TEXT SHOWN
Female

I was powerless to an embarrassing type of sex addiction most women haven’t even heard of – and many husbands don’t consider cheating at all…

It always started the same way.

Roland Cochrun would be walking down the street and see that familiar rectangular sign hanging over a door, then a narrow staircase leading upstairs.

‘Massage’ in red and blue LED lights. It would always catch his eye, whether it cut through the darkness of an evening or simply hummed in the daylight.

He would see it then continue walking, his head down, fighting the urge to stop.

Sometimes he would succeed for a brief moment only to U-turn, dart back into the doorway with his head down and race up two stairs at a time.

It was the same story every time. Roland, successful and in a committed relationship, was hooked on the dopamine rush of visiting these seedy massage parlours.

The women who would give him ‘happy endings’ weren’t particularly attractive, yet he had become addicted to going to these venues which can be found in almost every major city and suburb. You can sometimes find several on the same street.

He would walk in, feeling the dopamine rush through his body, and ask for a massage – always maintaining the pretense at first that that was all he was after.

From 2012 to 2022, Roland became addicted to the ritual of visiting massage parlours

Then he would get in the small, dimly lit room, and hear those words that always confirmed he’d picked the right place. Have you been here before?

He’d pay the tip – usually $80 – lay face down on the massage table and think to myself: For God’s sake, I’ve done it again. What is wrong with me?

Between 2012 and 2022 Roland, now 36, visited 19 massage parlours, had two one-night stands and engaged in sexual chat with strangers online – as a married man.

He has variously been described as a ‘cheater’ and a ‘sex addict’. But for Roland, it wasn’t about sex. In fact, by his own admission, he has low libido. 

Instead he craved that feeling of being ‘seen’, of combining sex with an element of surprise and uncertainty, and the desire to put himself in situations with the potential for sexual tension.

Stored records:
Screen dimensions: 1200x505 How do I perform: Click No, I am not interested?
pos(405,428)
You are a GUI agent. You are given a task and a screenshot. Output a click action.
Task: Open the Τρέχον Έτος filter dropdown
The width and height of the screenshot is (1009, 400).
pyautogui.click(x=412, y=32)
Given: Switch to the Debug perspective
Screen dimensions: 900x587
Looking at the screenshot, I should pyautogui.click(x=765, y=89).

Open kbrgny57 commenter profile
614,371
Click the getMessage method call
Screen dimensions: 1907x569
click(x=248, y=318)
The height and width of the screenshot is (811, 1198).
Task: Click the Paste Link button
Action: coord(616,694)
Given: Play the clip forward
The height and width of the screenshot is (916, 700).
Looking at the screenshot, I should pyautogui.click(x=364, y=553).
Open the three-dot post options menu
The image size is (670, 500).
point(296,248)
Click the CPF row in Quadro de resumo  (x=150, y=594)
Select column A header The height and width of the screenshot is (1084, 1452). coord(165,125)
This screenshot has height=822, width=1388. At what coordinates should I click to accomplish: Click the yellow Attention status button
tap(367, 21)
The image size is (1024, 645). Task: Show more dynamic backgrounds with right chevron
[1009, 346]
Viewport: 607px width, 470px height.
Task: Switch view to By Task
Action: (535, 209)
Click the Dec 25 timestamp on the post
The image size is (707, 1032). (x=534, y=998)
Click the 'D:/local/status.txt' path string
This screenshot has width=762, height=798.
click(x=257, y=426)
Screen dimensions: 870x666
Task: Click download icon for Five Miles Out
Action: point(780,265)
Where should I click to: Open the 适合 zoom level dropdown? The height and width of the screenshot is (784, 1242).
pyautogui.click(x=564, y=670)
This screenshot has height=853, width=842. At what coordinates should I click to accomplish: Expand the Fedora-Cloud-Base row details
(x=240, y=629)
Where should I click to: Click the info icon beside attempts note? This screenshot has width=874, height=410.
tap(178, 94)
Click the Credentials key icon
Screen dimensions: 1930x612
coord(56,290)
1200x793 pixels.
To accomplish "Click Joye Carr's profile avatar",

ACTIONS TO TAKE
A: In the article about Roland Cochrun's addiction, how many massage parlors did he visit between 2012 and 2022?
B: Extend the article about Roland Cochrun's addiction past its final sentence.

ANSWERS FOR EACH ITEM
A: He visited 19 massage parlors.

B:
That’s why massage parlours excited him. He could just get a massage, sure, but if something else were on the table, who knows what could happen? For the same reasons, he never visited an actual brothel because he ‘knew what would happen there’ which was ‘boring’ to him.

Roland’s obsession with these venues – sometimes crudely known as ‘rub-and-tug joints’ – may come as a surprise to those unfamiliar with what really goes behind closed doors at some Asian massage centres.

But he’s far from the only married man ducking into these parlours on the sly, using the excuse it’s ‘just a massage’ or ‘it’s never full sex’ to justify his infidelity…

Roland believes his strict Mormon upbringing contributed to his sexual issues later in life

Roland believes his strict Mormon upbringing contributed to his sexual issues later in life

A STRICT UPBRINGING 

Roland’s story traces back to his childhood when he was always under pressure to be ‘perfect’ and felt ‘controlled’ in every aspect of his life.

From the age of 10 he had a distorted view on relationships and intimacy, claiming he was a ‘full-blown sex addict’ even when he was still a virgin.

He grew up in a Mormon household in Portland, Oregon, went to church every Sunday and was constantly compared to other kids. His family was determined to have a say in every aspect of his life, from whom he would marry to where he would go to university.

‘And I didn’t want that life,’ he says.

Roland started to rebel. It began with wearing baggy clothes, dyeing his hair blonde and getting his ear pierced. But his behaviour escalated and a terrible error of judgement at the age of 14 saw him arrested for indecent exposure in public.

He describes it as the ‘most traumatic experience’ of his childhood. To this day he has ‘no idea’ who saw or reported him and cannot recall the exact details.

All he remembers is being in the car with his father as they returned home from a shopping trip. His dad received a call from his mother explaining the police were coming to arrest Roland at 8pm.

The handcuffs felt cold on his warm wrists and he was taken to the police station where they took his fingerprints, photos and treated him like criminal.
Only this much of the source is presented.